───── MATERIAL TO PROCESS

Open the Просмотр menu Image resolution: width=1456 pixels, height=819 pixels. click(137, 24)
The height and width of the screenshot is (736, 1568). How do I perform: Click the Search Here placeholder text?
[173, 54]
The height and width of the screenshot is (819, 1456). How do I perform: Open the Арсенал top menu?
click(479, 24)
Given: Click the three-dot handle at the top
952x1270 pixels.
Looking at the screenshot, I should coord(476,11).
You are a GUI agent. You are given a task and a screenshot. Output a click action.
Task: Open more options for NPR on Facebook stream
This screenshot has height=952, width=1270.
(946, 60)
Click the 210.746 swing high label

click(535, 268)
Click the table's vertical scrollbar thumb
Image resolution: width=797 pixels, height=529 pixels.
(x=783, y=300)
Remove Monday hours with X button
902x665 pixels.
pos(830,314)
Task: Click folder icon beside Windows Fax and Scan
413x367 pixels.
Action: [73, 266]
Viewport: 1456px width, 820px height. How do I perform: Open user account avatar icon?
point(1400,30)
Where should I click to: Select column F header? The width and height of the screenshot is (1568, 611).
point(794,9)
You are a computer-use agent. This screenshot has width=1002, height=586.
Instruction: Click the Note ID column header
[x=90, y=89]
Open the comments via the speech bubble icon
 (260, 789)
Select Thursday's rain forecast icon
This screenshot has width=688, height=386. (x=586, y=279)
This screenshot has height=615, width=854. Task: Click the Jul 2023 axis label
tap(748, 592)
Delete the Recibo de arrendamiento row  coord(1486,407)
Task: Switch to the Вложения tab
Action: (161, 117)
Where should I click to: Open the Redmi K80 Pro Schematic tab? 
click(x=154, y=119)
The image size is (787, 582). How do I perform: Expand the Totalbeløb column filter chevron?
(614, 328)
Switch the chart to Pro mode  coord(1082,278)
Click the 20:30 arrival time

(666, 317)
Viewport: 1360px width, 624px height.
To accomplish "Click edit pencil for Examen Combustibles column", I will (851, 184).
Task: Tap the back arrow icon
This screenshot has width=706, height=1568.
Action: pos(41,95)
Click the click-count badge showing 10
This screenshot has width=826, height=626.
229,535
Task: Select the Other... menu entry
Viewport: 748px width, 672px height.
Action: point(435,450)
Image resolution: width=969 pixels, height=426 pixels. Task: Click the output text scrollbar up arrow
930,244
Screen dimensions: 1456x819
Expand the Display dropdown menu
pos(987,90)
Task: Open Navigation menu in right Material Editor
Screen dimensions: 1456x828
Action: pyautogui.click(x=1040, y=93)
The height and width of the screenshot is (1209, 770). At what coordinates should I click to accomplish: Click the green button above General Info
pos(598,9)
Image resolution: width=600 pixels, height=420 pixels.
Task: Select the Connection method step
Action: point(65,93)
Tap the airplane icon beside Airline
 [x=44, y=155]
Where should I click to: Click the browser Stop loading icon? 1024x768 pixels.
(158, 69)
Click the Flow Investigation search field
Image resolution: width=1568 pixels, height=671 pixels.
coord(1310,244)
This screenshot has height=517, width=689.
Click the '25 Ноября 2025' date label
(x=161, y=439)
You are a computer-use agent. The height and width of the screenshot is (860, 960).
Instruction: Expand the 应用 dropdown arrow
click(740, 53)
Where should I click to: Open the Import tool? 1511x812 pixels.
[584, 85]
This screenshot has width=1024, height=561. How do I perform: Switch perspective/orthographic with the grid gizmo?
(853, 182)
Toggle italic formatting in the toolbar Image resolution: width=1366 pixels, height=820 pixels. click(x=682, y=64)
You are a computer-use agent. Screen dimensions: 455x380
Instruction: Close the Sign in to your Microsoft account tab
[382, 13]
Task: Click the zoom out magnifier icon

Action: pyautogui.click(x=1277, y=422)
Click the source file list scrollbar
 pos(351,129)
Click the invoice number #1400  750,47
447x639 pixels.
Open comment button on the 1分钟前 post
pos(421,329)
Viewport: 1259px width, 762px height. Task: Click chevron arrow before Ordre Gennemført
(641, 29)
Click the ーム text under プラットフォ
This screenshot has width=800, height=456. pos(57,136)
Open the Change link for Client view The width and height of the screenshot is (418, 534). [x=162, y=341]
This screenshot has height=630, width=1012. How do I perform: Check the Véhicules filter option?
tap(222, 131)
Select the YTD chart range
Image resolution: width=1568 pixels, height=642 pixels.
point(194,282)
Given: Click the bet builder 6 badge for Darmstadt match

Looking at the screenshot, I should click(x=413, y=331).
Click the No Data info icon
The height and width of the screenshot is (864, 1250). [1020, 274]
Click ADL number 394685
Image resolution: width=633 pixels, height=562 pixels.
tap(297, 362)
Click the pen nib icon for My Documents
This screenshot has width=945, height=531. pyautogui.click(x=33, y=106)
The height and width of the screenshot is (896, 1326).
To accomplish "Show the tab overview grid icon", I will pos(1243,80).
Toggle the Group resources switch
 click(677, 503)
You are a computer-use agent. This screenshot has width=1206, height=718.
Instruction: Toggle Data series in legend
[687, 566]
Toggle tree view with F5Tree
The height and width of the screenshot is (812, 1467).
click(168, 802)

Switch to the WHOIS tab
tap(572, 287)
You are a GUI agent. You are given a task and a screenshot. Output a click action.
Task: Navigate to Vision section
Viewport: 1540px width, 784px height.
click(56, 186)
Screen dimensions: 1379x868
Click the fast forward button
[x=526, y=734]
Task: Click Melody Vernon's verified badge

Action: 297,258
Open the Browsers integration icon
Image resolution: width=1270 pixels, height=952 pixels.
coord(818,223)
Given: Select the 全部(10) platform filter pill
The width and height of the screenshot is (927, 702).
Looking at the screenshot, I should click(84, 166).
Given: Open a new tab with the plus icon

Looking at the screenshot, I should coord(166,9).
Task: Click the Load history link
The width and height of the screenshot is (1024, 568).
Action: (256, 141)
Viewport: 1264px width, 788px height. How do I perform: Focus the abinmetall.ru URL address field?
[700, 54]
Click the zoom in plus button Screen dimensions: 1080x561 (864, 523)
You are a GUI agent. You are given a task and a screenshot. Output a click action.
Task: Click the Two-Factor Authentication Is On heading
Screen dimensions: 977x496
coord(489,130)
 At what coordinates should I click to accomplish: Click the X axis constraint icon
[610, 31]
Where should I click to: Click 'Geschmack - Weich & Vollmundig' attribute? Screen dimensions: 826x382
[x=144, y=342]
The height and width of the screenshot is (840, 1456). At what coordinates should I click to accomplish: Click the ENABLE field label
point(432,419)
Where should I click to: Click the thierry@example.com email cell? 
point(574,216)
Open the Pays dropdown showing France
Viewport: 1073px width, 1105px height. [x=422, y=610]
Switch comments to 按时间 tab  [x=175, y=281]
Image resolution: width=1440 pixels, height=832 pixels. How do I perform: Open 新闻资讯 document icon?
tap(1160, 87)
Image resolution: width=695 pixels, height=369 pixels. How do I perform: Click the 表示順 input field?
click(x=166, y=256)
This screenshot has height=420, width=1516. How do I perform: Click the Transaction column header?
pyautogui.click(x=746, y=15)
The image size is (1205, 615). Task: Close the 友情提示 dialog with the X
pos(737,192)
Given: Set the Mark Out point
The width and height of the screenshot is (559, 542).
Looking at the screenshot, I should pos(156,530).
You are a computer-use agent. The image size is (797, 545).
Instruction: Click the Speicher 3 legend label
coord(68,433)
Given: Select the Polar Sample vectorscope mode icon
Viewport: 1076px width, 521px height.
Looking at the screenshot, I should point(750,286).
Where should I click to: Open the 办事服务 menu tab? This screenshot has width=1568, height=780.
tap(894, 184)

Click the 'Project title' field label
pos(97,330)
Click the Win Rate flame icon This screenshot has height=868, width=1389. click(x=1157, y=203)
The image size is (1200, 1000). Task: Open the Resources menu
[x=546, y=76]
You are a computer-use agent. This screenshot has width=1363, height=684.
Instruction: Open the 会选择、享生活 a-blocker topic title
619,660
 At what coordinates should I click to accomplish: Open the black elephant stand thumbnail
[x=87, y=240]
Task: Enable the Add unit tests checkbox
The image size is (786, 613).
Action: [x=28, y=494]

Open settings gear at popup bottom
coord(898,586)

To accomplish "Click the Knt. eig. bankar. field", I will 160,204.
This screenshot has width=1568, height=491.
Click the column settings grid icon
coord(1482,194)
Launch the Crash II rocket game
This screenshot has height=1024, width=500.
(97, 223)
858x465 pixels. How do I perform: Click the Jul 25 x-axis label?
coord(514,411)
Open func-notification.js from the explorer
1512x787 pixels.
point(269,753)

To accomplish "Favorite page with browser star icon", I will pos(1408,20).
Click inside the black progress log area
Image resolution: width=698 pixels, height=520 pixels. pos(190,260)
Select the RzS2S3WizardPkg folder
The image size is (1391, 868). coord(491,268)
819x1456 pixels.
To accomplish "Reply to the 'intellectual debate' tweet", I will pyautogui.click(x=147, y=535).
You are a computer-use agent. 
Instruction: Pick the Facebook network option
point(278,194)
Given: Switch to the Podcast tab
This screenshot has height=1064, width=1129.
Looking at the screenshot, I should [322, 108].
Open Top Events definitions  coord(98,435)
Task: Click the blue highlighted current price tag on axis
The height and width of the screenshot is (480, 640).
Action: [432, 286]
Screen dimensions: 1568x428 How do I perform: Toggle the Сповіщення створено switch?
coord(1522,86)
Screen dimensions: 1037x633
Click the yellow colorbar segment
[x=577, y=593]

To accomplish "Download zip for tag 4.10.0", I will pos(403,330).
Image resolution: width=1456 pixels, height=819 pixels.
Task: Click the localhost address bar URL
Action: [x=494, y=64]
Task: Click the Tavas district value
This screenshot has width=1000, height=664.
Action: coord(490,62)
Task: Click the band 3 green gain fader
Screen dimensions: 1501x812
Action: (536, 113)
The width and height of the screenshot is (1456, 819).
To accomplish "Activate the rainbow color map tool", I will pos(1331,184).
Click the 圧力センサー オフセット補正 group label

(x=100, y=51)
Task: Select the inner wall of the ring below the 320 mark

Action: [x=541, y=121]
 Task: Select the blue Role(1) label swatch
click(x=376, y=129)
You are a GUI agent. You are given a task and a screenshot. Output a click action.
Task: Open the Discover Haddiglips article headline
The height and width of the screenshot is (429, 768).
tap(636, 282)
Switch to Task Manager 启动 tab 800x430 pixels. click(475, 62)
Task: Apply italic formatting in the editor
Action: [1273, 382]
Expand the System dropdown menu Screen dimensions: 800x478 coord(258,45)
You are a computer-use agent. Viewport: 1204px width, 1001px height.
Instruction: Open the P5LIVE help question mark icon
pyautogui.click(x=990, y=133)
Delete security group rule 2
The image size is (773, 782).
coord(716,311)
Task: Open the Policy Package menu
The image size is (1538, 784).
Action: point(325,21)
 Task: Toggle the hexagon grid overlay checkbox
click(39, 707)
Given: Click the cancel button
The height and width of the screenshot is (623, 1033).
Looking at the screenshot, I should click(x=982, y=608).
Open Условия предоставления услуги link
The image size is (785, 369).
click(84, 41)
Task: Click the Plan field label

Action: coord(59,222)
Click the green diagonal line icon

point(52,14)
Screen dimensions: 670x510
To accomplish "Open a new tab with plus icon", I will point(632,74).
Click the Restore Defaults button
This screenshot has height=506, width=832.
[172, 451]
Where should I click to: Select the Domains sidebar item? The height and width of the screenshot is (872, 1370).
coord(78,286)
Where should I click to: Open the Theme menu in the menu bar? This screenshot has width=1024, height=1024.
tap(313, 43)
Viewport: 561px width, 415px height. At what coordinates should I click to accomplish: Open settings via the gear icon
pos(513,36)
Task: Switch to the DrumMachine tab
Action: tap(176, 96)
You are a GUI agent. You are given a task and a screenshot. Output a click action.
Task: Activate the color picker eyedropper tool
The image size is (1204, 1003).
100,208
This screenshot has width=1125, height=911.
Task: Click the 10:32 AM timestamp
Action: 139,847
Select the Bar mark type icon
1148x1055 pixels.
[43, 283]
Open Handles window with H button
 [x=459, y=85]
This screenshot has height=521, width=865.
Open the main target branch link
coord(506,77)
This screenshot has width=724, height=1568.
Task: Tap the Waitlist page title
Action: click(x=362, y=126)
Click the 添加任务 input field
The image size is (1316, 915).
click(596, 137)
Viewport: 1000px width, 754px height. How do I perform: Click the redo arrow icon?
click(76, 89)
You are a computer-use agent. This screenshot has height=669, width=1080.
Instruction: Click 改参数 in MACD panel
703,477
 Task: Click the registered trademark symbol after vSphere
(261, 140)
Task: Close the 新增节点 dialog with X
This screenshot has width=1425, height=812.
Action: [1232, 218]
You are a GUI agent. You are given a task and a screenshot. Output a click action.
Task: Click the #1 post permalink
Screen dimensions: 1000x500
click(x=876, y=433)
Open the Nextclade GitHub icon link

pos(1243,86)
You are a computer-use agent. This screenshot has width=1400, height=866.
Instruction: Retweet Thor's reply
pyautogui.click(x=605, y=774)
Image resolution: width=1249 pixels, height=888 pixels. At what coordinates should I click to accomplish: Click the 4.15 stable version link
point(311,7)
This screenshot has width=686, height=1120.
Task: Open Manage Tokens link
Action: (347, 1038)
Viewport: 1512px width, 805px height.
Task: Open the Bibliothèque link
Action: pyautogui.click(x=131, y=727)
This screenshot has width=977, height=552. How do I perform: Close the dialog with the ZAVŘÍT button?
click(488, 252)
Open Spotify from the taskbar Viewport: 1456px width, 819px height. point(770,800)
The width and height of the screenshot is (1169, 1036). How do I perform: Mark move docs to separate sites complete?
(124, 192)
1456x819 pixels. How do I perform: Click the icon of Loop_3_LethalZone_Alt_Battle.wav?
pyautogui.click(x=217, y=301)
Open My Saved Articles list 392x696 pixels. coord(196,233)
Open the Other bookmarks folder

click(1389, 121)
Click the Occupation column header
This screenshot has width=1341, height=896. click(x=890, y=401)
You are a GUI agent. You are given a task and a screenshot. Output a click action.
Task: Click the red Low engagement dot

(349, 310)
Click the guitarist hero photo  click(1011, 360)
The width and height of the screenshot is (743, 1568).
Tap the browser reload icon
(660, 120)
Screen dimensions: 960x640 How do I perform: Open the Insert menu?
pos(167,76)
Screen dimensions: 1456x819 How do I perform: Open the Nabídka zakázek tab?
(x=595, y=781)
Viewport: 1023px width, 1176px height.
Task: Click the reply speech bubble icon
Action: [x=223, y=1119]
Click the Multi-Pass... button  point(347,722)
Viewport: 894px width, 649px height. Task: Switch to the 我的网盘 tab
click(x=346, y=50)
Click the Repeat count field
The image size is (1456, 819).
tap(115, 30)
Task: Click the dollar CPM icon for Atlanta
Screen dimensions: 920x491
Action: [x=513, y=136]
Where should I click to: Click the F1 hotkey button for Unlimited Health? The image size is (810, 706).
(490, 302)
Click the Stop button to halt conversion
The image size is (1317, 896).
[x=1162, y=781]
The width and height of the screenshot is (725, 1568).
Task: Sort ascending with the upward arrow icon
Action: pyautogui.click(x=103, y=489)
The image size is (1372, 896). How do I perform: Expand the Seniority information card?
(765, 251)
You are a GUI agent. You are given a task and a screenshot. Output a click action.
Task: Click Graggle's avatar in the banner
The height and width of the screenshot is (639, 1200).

──────────

> _JOB_
Extract every line in the data above that contains the string "checkbox", and copy each one unchanged.

> _ANSWER TO THIS PROBLEM_
Task: Enable the Add unit tests checkbox
 Task: Toggle the hexagon grid overlay checkbox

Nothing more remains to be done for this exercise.